Exercise directions: Reproduce the lines of all the records below word for word, leaving out the pictures.

[Entries on target coordinates]
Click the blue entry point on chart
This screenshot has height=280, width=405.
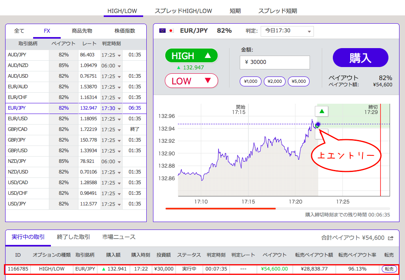(318, 125)
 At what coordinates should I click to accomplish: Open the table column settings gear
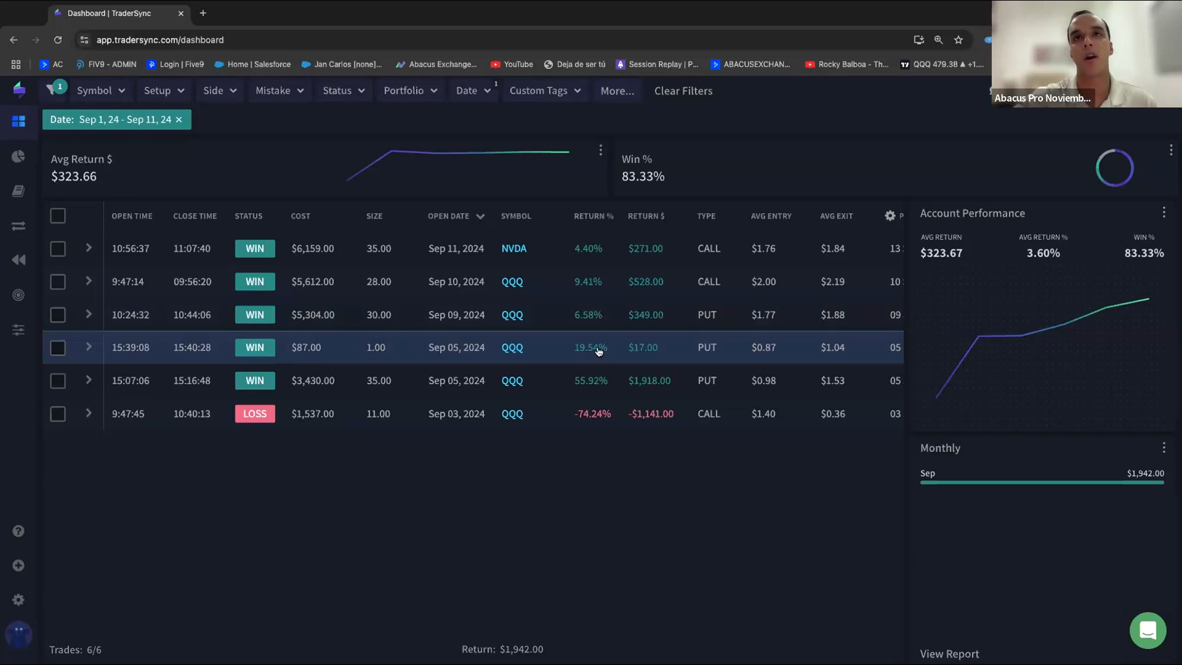(x=890, y=216)
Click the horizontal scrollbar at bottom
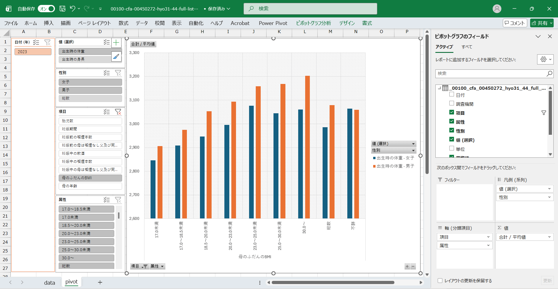The image size is (558, 289). 333,282
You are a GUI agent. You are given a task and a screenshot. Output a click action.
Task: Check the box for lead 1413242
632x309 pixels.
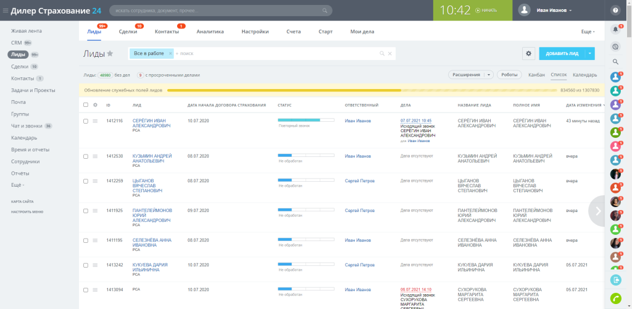[x=85, y=266]
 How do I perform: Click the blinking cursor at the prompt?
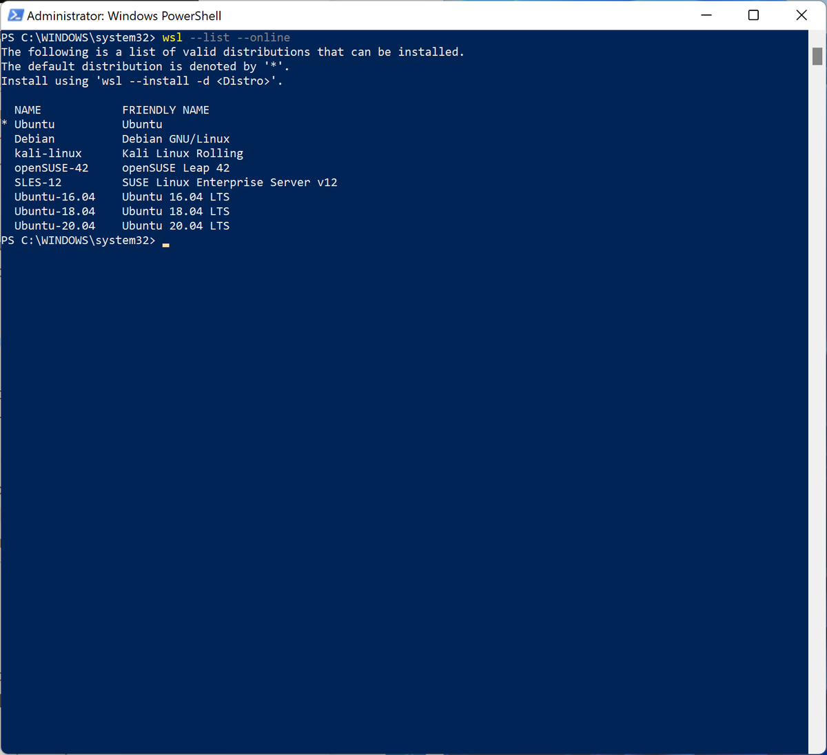pyautogui.click(x=165, y=244)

Task answer:
Click the blue entry point on chart
This screenshot has height=280, width=405.
(318, 125)
 At what coordinates should I click to accomplish: Open the table column settings gear
(x=890, y=216)
Click the horizontal scrollbar at bottom
The image size is (558, 289). 333,282
You are a GUI agent. You are given a task and a screenshot. Output a click action.
Task: Check the box for lead 1413242
632x309 pixels.
[x=85, y=266]
 How do I perform: Click the blinking cursor at the prompt?
pyautogui.click(x=165, y=244)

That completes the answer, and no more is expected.